Nach der Wahl von Scheich Ahmed zum Präsidenten glaubte man, dass das Land am Horn von Afrika endlich zur Ruhe kommen könnte. Das somalische Parlament hatte den ehemaligen Geografielehrer aus Mogadischu als Integrationsfigur gewählt, der die unterschiedlichen somalischen Fraktionen endlich zum Frieden bewegen soll. "In Somalia denkt heute jeder, er oder sie habe Recht, und verweigert deshalb jeden Dialog. Wir müssen mit dieser Kultur Schluss machen, uns zusammensetzen, miteinander sprechen und Lösungen für unsere Probleme finden."

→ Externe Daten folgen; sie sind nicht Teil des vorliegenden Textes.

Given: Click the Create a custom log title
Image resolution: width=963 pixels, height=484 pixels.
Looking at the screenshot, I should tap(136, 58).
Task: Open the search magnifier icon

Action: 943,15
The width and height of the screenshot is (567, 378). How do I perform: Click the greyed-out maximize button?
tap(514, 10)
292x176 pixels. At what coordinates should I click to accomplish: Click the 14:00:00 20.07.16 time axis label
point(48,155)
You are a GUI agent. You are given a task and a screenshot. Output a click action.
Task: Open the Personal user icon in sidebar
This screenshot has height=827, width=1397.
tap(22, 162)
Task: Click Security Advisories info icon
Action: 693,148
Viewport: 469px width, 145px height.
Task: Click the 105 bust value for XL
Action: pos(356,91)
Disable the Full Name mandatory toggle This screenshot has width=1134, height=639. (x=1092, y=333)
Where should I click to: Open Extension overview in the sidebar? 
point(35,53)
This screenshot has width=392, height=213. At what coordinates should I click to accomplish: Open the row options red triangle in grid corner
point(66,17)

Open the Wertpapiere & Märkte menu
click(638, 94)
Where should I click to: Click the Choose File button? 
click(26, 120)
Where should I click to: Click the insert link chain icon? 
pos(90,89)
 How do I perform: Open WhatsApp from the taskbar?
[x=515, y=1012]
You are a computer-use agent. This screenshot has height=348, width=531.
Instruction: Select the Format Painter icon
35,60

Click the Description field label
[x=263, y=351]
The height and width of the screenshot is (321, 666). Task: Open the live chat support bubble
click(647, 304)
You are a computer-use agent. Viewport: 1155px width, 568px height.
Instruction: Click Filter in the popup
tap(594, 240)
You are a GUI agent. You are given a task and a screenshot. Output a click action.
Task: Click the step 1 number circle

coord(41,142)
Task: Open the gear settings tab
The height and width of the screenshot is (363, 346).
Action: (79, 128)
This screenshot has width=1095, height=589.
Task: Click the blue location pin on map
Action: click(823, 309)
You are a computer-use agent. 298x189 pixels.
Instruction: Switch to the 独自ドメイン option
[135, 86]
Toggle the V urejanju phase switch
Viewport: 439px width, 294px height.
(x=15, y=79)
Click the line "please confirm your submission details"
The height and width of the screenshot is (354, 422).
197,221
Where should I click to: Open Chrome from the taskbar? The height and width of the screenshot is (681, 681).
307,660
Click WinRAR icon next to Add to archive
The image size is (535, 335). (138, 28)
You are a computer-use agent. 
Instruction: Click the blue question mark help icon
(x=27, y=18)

Ganz so einfach wird das nicht gehen. Seit 1991, nach dem Fall des Diktators Mohamed Said Barre 1991, war das Land 16 Jahre lang ein einziges Desaster und Spielball internationaler Politik. Somalia wurde von "Warlords" beherrscht, die unterschiedliche Gebiete kontrollierten und in denen oft minderjährige und unberechenbare Milizsoldaten "Wegezoll" abkassierten. Ein Land, in dem das Recht des Stärkeren galt, ein Horror für die Zivilbevölkerung.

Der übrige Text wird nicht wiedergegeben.